- [PASSAGE FOR REVIEW]
------------------------------------------------------------------------

Jan. 6, 2022 Updated Thu., Jan. 6, 2022 at 9:48 p.m.

By Colton Clark The Spokesman-Review

Colorado prevailed in a tight game for the sixth time this season. Washington State dropped yet another close one.

The Buffaloes seem to have a knack for pulling through in contests that go down to the wire. The Cougars are still figuring out how to finish.

“We just gotta keep punching,” coach Kyle Smith said Thursday, after his WSU team lost its sixth game of the year by single digits. “We gotta grow up and compete better.”

Colorado surged after halftime, shooting over 60% from the field in the second period and capitalizing on a couple of Coug scoring droughts during an 83-78 Pac-12 victory at the CU Events Center in Boulder.

WSU fell to 0-11 all time on the road against CU.

“We made a pretty good effort, but you’re going to have to play really well to win on the road, and we just didn’t play well enough,” Smith said.

The Cougars (8-6, 1-2 Pac-12) missed on a potential confidence-boosting victory in a well-matched game, instead stumbling late and slipping to their fourth loss in the last five games.

------------------------------------------------------------------------

- [RAW DATA]
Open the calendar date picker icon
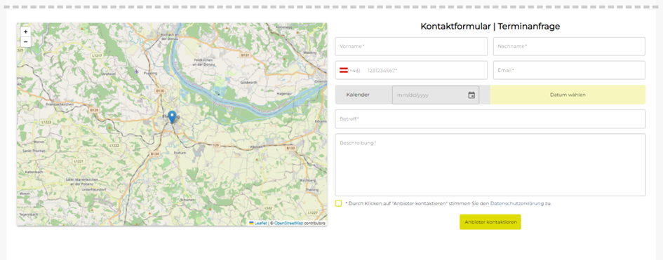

------------------------------------------------------------------------

- [PROMPT] Copy the stretch of the basketball report from "The Cougars (8-6, 1-2" through "last five games.", substituting "faltering late" for "stumbling late". The material plays no part in this work.

- [YOUR RESPONSE]
The Cougars (8-6, 1-2 Pac-12) missed on a potential confidence-boosting victory in a well-matched game, instead faltering late and slipping to their fourth loss in the last five games.